- [Source extract]
Content starts
WASHINGTON (Reuters) - The Fed is a little bit worried. The index of leading economic indicators is so-so, housing’s still off, the stock market’s skittish, and oil is flirting with the three-digit barrel. The last U.S. recession ended six years ago, so this expansion’s a little bit old. It’s all pointing to the specter of a recession in the not too distant future.
Maybe it won’t get that bad. Many economists are suggesting the recession predictions are overly pessimistic. Instead, they say we’re in for slow growth or stagnation. That’s not much better, is it? Here’s how to protect your family, yourself and your portfolio from the blahs.
-- Diversify your ability to earn money, to protect yourself from job loss. Take that Web design class, or set up that eBay biz you’ve been thinking about. Make a list, just for your own peace of mind, of ways you could earn extra money if you really had to.
-- Buy some CDs. The banks need cash and are continuing to prop up rates on certificates of deposit even though the Federal Reserve has been cutting short-term rates. Don’t put all of your long-term money in the bank, but a few CDs, salted away and earning 5 percent or better for the next year or so, will do nicely.
-- Invest in toilet paper and the other necessities of life. Sure, this is conventional wisdom, but it works. Companies that produce items that people buy in good times and bad will reward investors who own their stocks, according to research firm Briefing.com. Some industries that have delivered 20 percent-plus returns during recessions include tobacco, health care, personal products, pharmaceuticals, paper packaging and footwear.
-- Buy dividends, too. If the economy stays weak or continues to falter, you might have to wait a while for your growth stock picks to pay off. Get paid to wait by choosing companies that pay decent dividends. You can screen for stocks yielding better than 3 percent, or buy an exchange traded fund that focuses on stocks that pay solid dividends.
-- Manage your debt. Do what it takes to kill the balance on your credit cards, even if it hurts. Rates on home equity lines and other variable-rate loans may falter, or at least stay relatively low, if the economy is weak, so use that opportunity to pay bigger chunks of principal. If you have a variable-rate mortgage and would like to swap it for a fixed-rate loan, you’ll get your best opportunity in a downturn. Be prepared to jump on a new loan when rates fall to a level that’s good for you.
-- Don’t move. If you are renting and haven’t bought a home, it won’t hurt you to wait a little bit longer. Most housing analysts think the downturn in home prices hasn’t finished. If you already own your home, it’s not going to be a good time to sell. Stay put if you can.
-- Spend less and save more -- a time-honored tradition during troubled times, and with good reason. The less you spend and borrow, and the more you sock away, the less stressed your own personal economy will be. Make little changes, like using library books and videos instead of spending money at the movies and bookstores. Brew your own coffee and pour your own beers. Cook more of your own food. Send all that you save to the bank, or to vanquishing credit card debt.
-- Focus on cutting your energy and utility spending. Most people could significantly improve their household budgets if they limited the amount they paid to the cable, water, electric, gas and telecom companies. Wear sweaters and turn down the thermostat. Use your cell phone all the time and give up your landline. Say goodbye to HMO. Squeeze those monthly expenses now; you can always add more later.
-- Prepare for the better times. Downturns are followed by expansions that bring rising stock prices, home prices, job offers, salaries and the like. All of the careful planning you do now will get you ready to jump in when the economy recovers. Watch for early signs; election years are often good times for investors. Remember, you’re not giving up gratification, you’re just deferring it.
Content ends
(Data entries)
Content starts
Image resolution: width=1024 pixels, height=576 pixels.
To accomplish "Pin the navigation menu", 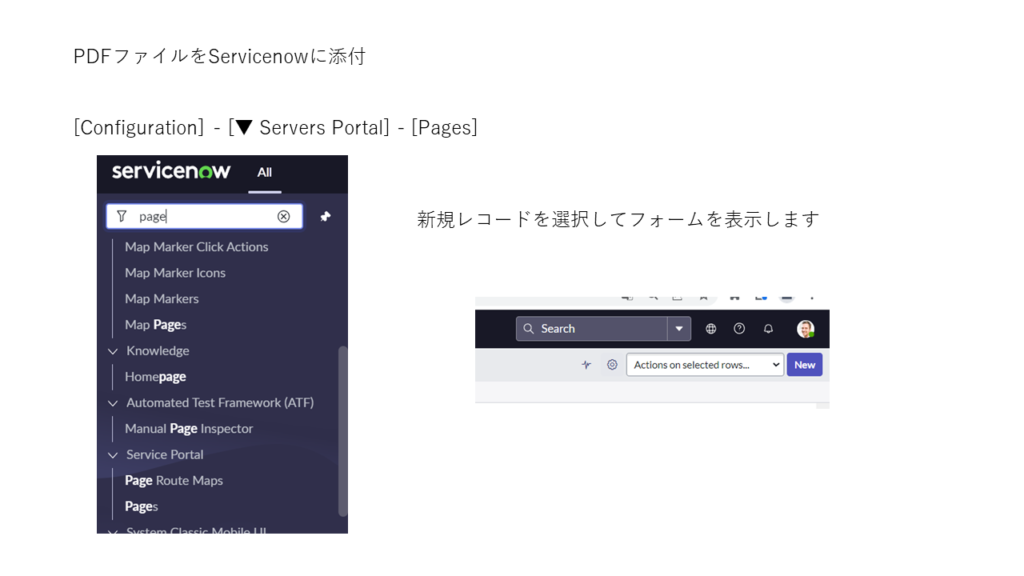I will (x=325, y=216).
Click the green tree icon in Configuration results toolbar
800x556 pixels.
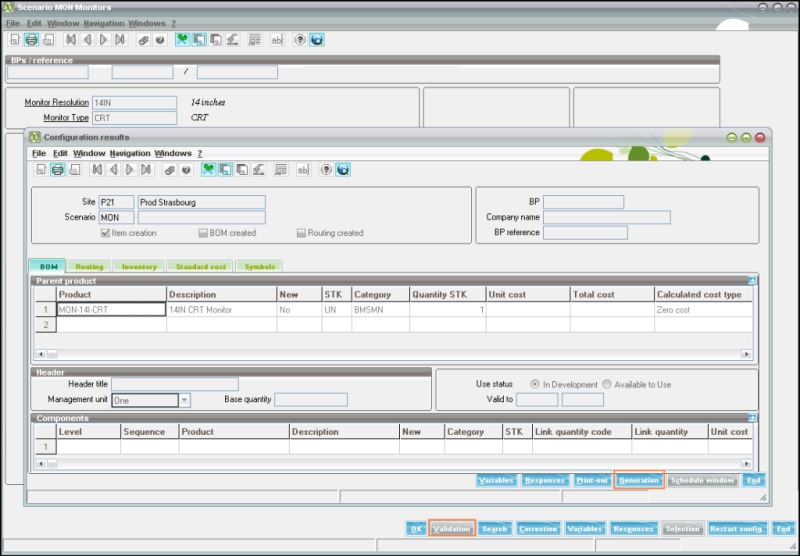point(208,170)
Content ends
- [Problem statement] Reproduce the passage from the article on weathering an economic slowdown, starting at "-- Focus on" and ending at "add more later.".

- [Completed task]
-- Focus on cutting your energy and utility spending. Most people could significantly improve their household budgets if they limited the amount they paid to the cable, water, electric, gas and telecom companies. Wear sweaters and turn down the thermostat. Use your cell phone all the time and give up your landline. Say goodbye to HMO. Squeeze those monthly expenses now; you can always add more later.